Dr. Walker is a self-employed orthodontist who commenced his practice in 1978. In 1984 Dr. Walker opened a “simplified employee pension” account, which is a form of individual retirement account or individual retirement annuity. 26 U.S.C. § 408(k)(l) (1994); Gary S. Lesser, Individual Retirement Account Answer Book, Special Supplement, SEPs and SARSEPs, at 1-1 (1996) (“Legally, a [simplified employee pension] is merely an individual retirement account or an individual retirement annuity (IRA) that also meets several additional rules.”).
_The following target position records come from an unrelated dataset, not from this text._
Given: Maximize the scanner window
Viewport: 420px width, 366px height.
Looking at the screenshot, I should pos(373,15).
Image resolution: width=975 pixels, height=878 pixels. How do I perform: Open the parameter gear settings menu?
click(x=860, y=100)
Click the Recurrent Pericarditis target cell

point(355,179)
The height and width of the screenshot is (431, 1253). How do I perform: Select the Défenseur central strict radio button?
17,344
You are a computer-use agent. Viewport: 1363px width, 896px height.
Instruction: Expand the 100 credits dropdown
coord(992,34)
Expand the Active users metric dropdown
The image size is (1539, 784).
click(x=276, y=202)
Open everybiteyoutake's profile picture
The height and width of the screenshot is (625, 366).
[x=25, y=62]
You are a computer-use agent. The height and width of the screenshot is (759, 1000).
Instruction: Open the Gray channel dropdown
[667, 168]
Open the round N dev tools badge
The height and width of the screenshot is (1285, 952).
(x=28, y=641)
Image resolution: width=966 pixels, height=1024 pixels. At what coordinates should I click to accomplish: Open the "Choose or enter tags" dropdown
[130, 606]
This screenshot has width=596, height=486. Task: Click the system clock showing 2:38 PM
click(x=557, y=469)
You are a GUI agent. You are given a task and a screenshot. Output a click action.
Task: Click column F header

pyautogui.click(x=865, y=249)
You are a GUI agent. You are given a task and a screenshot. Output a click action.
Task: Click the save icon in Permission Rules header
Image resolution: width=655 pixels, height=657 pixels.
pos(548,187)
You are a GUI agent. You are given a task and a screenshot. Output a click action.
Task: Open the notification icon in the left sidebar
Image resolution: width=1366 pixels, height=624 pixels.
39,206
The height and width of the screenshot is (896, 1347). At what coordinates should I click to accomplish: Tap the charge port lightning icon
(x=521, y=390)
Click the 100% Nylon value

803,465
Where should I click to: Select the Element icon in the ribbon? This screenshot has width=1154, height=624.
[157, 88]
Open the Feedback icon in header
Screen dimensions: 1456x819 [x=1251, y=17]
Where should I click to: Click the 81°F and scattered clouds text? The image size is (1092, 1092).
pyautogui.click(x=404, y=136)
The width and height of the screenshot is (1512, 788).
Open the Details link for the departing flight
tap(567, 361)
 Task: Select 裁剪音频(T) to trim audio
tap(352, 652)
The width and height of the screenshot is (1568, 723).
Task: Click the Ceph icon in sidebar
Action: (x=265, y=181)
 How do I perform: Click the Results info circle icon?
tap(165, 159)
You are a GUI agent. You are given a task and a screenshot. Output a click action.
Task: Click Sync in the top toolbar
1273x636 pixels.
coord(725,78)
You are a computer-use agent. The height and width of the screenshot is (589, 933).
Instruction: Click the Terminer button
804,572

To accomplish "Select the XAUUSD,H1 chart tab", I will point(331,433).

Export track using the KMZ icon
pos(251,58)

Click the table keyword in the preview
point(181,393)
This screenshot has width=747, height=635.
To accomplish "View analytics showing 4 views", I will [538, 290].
Because Dr. Walker’s simplified employee pension is at the crux of this case, a brief explanation of such pensions is essential. Generally, a simplified employee pension (often referred to as a SEP, SEP-IRA, IRA-SEP, or simply IRA) is “a written arrangement or program (a plan) that allows an employer to contribute tax-deductible dollars toward an employee’s retirement.” Lesser, supra, at 1-1. Under a simplified employee pension plan the employer makes contributions to individual retirement accounts or individual retirement annuities (as defined in 26 U.S.C. § 408(a) and (b)) of employee participants. LaChapelle v. Fechtor, Detwiler & Co., 901 F.Supp. 22, 24 n. 1 (D.Me.1995). Notably, if in a tax year the employer makes a contribution to any participating employee’s pension account, the employer must do so for all participating employees in amounts of the same percentage relative to each employee’s compensation. 1 See 26 U.S.C. § 408(k)(3). Under certain circumstances, employees may also make elective contributions out of their salary to the plan with pretax dollars. Lesser, supra, at 1-1; see 26 U.S.C. § 408(k)(6). A primary benefit of *568 such pension plans is to allow participants to defer state and federal taxation on the income placed into the pension account.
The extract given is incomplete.